The other problem rarely discussed in terms of the HRCs is that besides being an affront to freedom of speech, many cases violate the right to private property.
But conveniently enough, the Charter of Rights and Freedoms does NOT recognize the right to private property anyhow. Thank you, Ed Broadbent.
Canadians therefore had to endure the spectacle of, for example, a man claiming the “human right” to smoke marijuana on the premises of someone else’s restaurant. The difference between that and insisting on being served at a Woolworth’s lunch counter is only a matter of degree.
Again, Barry Goldwater warned about this sort of thing but of course he was just an “insane” fascist right winger…
Then we have an imam with no capital investment or connection to Ezra’s magazine demanding the right to be published in its pages, presumably spelling mistakes and all.

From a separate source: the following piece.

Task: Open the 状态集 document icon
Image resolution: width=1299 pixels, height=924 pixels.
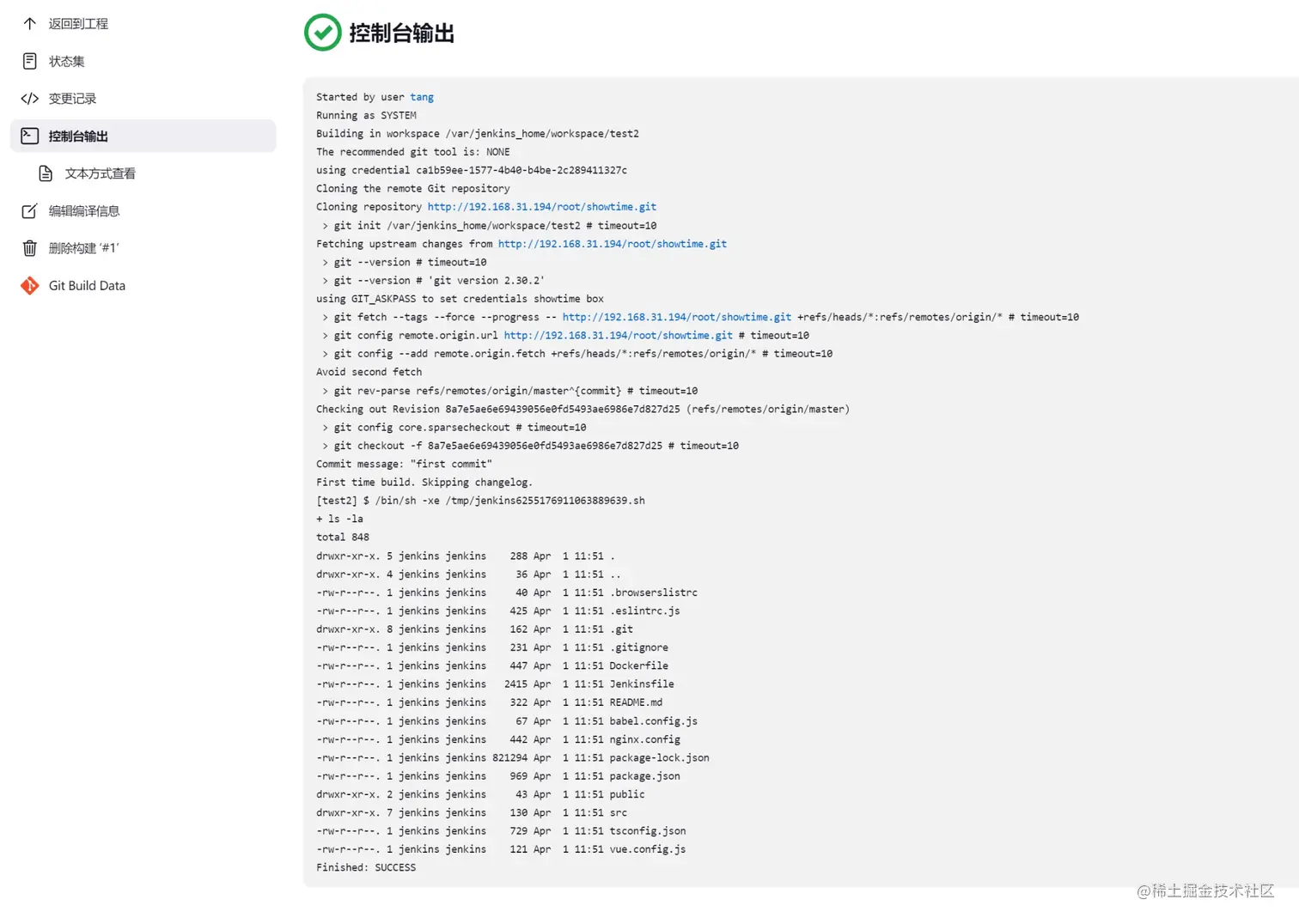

And then the attempted hijacking of Canada’s oldest magazine by a gang of young Muslims, with Mark Steyn and Ken Whyte manning the drink cart.
I was pleasantly surprised that Ken Whyte and his crew fought back because, well, they’re Canadians. To continue the metaphor, I’ve often said that had United 93 been an Air Canada flight, the passengers would have held the cockpit door open for the terrorists — then said “sorry” when they stepped on their feet.
Ezra likes to say that the HRCs and Section 13 are “unCanadian.” I respectfully disagree. I can’t think of anything more Canadian. They perfectly embody the Trudeaupian, “Centennial celebration” Canada I was born into.
I recently read Gerry Nicholl’s book Loyal to the Core, which I recommend highly, and was reminded of the many asinine rules against political speech that the NCC fought to overturn back in the 90s. Incidentally, some of the judges’ reasoning for retaining those laws make today’s HRC “judges” sound like Clarence Thomas.
Because the HRCs embody everything that is wrong with Canadian establishment culture, the only way to truly defeat them is by defying political correctness at every opportunity in our everyday lives.
There will be no point abolishing the HRCs and Section 13 if we are still too timid to say “Merry Christmas” at our place of work, or challenge the latest polticially correct terminology when our children bring it home from school. We complain about stupid, far away bureaucrats, but we would never have reached this point in the first place had the average Canadian not been too frightened, or unprincipled, or preoccupied, to allow them to flourish.